August 11, 2018 — by Bonnie Etherington

Last updated on August 11, 2018 at 8:51 am

Many of you have probably seen or read about Nigerian writer Chimamanda Ngozi Adichie’s powerful TED talk, “The Danger of a Single Story.” In sum, she argues that if we only hear one story about a place or a group of people then we risk stereotyping, misunderstanding, and reducing that place or people. People outside of West Papua have been telling a single story about it for a long time. In the Indonesian context, news articles often reduce Papua to a story about conflict and isolation. In the international literary imaginary, West Papua exists mainly in military narratives about the Pacific War, the diaries of early naturalists and missionaries, and the descriptions of anthropologists and art collectors. Many of these writings are rife with racialized stereotypes about Papuans and perspectives from Papuans themselves are seldom published. As a result, many people outside of Papua do not know that it has diverse literary histories of its own.

The two authors we want to draw attention to in this post challenge the single story of Papua in their works. Their stories and other writings draw on long histories of dynamic creative traditions and suggest that there is an exciting future ahead for Papuan writers.

John Waromi

Ambai author Waromi, who lives in Jayapura, has a wide artistic range that includes time spent with the theater troupe “Bengkel Teater,” poetry, children’s stories, and his novel Anggadi Tupa: Harvesting the Storm (2015). His publisher, the Lontar Foundation, describes Waromi’s novel as “the first ever novel by a Papuan author.” Both his novel and poetry often deal with ecological issues alongside social issues. His novel personifies animal characters from Papua’s waters to explore ongoing issues of resource management and advocate for greater awareness about ecological change in the region. Waromi is adept at reimagining stories he heard as a child in contemporary contexts and he uses these to explore some of the complexities of what it means to be Papuan today. He has also written many poetic works, though most remain unpublished. Before the Lontar Foundation published his novel, many of Waromi’s works were not easy to access, even though he has appeared at multiple high profile national and international writing events. With the success of his novel, there is hope that his other works, especially his poetry, will receive greater attention.

Aprila Wayar

Also hailing from Jayapura, and described as Papua’s “first woman novelist,” Wayar is a prolific writer and already has three published novels: Mawar Hitam Tanpa Akar (Rootless Black Roses) (2009), Dua Perempuan (Two Women) (2013), and Sentuh Papua: 1500 Miles, 153 Hari, Satu Cinta (Touch Papua: 1500 Miles, 153 Days, One Love) (2018). Wayar started her career as a journalist for Tabloid Jubi in Jayapura before focusing on novels. Her books foreground human rights issues in Papua, historical and contemporary, particularly through the perspectives of female characters. Mixing romance and stories of political repression is no easy feat, but Wayar achieves this mix seamlessly, especially in her latest book, which fictionalizes the travels of a Dutch journalist in Papua, the woman he falls in love with, and the obstacles they encounter.

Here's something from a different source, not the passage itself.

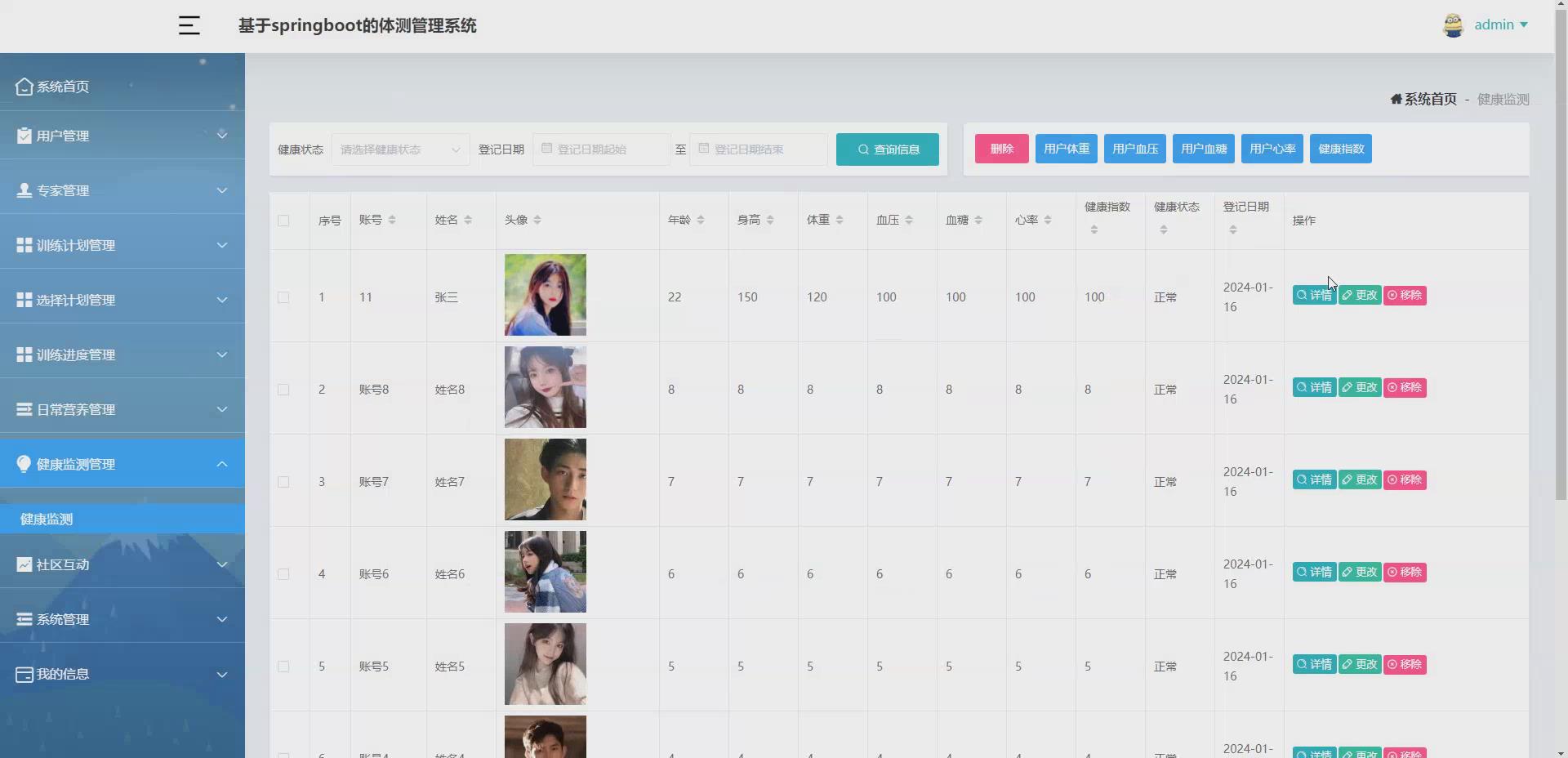Click the 社区互动 chart icon in sidebar
The width and height of the screenshot is (1568, 758).
tap(24, 564)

Reading Waromi and Wayar’s excellent work is just one way to challenge the myths of Papua’s “single story.” To dispel the notion that Papua has only a single story we need to read more writing by West Papuans, and learn about Papuan-created artistic texts in other forms.

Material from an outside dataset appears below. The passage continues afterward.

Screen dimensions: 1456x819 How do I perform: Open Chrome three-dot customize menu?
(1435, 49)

But the future of Papuan writing in publication also depends on publishers. It is no coincidence that both Waromi and Wayar call Jayapura home—as Papua’s largest city, authors from Jayapura have more opportunities to get published, even though these opportunities are still few in comparison to other Indonesian cities.

It is our hope that publishers, across Indonesia and in translation internationally, will make more Papuan-authored texts accessible to readers in the future—from Jayapura, from Wamena, from Kobakma, Mulia, Sorong, and from all the other parts of Papua that are so often overlooked.



Bonnie Etherington. Editor at Large at IDWRITERS. Originally from New Zealand, but grew up in West Papua. Her debut novel, The Earth Cries Out (Penguin Random House NZ, 2017), is based on her experiences in West Papua. It was shortlisted for the William Saroyan International Prize and long-listed for the 2018 Ockham New Zealand Book Awards. Her work has appeared or is forthcoming in Guernica, Hawai’i Review, Landfall, Meniscus, and Headland, among other publications.